• Problem: In the post on pre-treatment variables, which chapters of Regression and Other Stories explain the five reasons further?

• Excerpt provided:
5 different reasons why it’s important to include pre-treatment variables when designing and analyzing a randomized experiment (or doing any causal study)

In presenting causal inference and randomized experiments, we start with the basic framework in which there are pre-treatment predictors x, treatment z, and outcome y, with potential outcomes y(z). Here it is in Regression and Other Stories:

Our presentation is different than many other textbooks which start with z and y, only later including x.

So then the question arises: Why is it such a good idea to include x? Why is the pre-treatment predictor (or predictors) so important, both in practice and for our understanding of causal inference.

Here are five reasons for including pre-treatment predictors:

1. Adjust for bias in non-randomized design
2. Adjust for random imbalances in randomized design (and for nonrandom imbalances because of imperfect randomization, dropout, etc.)
3. Reduce the standard error of the estimated effect
4. Check for imbalance and lack of overlap between treatment and control groups
5. Generalizing to population with a different distribution of x.

We explain further in chapters 19 and 20 of Regression and Other Stories, but I’m not claiming any originality here. This is all common knowledge among statisticians who work on these sorts of problems. But sometimes people hear about randomization or some other identification strategy, and they don’t realize that:
– Even if you have identification, adjusting for pre-treatment variables can give you statistical efficiency (item 3 above) and generalization (item 5);
– If your identification is imperfect, adjusting for pre-treatment variables can let you check that (item 4) and adjust for problems (item 2);
– In real life usually your identification isn’t everything you think it is, so it’s important to adjust anyway (item 1).

• Stored records:
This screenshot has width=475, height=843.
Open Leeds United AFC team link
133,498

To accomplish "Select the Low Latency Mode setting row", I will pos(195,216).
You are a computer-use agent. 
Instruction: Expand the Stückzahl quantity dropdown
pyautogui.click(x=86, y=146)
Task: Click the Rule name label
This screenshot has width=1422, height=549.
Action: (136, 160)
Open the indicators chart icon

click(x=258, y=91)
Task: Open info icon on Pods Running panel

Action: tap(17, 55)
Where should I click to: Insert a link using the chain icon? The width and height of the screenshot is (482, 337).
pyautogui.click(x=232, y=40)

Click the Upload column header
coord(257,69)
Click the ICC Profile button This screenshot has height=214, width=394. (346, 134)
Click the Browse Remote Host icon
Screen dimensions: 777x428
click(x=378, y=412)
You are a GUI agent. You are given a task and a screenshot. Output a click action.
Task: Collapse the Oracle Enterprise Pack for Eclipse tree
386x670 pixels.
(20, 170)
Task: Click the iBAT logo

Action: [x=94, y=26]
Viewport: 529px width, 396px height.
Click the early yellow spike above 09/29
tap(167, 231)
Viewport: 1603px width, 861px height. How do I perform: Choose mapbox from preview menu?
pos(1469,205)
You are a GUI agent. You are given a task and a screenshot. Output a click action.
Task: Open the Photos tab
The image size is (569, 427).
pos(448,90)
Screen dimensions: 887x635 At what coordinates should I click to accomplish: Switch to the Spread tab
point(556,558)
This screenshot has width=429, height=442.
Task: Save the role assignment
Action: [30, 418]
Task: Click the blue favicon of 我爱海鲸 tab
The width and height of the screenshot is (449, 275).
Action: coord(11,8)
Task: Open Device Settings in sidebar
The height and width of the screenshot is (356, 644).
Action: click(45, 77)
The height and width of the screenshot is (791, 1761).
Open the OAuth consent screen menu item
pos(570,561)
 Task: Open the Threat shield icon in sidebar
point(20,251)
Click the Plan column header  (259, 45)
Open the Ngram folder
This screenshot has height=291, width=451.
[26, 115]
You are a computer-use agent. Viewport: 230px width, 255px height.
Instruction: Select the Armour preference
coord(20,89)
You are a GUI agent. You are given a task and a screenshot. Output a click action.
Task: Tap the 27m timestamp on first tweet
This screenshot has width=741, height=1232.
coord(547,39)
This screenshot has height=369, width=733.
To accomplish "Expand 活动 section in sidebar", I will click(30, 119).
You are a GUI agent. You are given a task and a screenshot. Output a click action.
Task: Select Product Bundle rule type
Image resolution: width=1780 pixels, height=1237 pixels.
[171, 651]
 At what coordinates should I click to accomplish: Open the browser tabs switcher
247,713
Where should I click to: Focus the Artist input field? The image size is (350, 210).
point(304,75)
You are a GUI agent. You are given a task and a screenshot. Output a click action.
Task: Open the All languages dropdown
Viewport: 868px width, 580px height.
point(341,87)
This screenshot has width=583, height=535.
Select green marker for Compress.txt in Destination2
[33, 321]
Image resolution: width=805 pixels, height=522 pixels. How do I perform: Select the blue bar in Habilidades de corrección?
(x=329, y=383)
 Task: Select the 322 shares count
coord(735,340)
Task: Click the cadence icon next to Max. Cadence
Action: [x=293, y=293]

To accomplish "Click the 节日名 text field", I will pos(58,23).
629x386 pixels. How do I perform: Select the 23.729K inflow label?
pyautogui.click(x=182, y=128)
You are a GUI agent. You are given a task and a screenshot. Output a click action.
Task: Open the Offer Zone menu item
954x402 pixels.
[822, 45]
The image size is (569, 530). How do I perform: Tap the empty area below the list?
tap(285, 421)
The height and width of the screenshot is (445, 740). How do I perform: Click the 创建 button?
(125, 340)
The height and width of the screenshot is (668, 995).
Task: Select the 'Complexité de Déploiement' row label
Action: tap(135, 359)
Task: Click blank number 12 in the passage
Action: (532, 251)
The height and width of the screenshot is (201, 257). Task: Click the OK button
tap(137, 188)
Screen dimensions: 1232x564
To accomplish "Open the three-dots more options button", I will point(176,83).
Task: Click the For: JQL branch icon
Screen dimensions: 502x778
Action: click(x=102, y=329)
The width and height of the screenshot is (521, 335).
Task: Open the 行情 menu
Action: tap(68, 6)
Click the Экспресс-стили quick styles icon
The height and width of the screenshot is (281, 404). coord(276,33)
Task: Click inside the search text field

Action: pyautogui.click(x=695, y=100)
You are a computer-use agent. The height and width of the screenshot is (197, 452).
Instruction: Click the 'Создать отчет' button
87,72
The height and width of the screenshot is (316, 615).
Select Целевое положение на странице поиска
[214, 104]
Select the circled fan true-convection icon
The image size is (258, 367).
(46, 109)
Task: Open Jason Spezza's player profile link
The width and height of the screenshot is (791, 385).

• Task output: Chapters 19 and 20.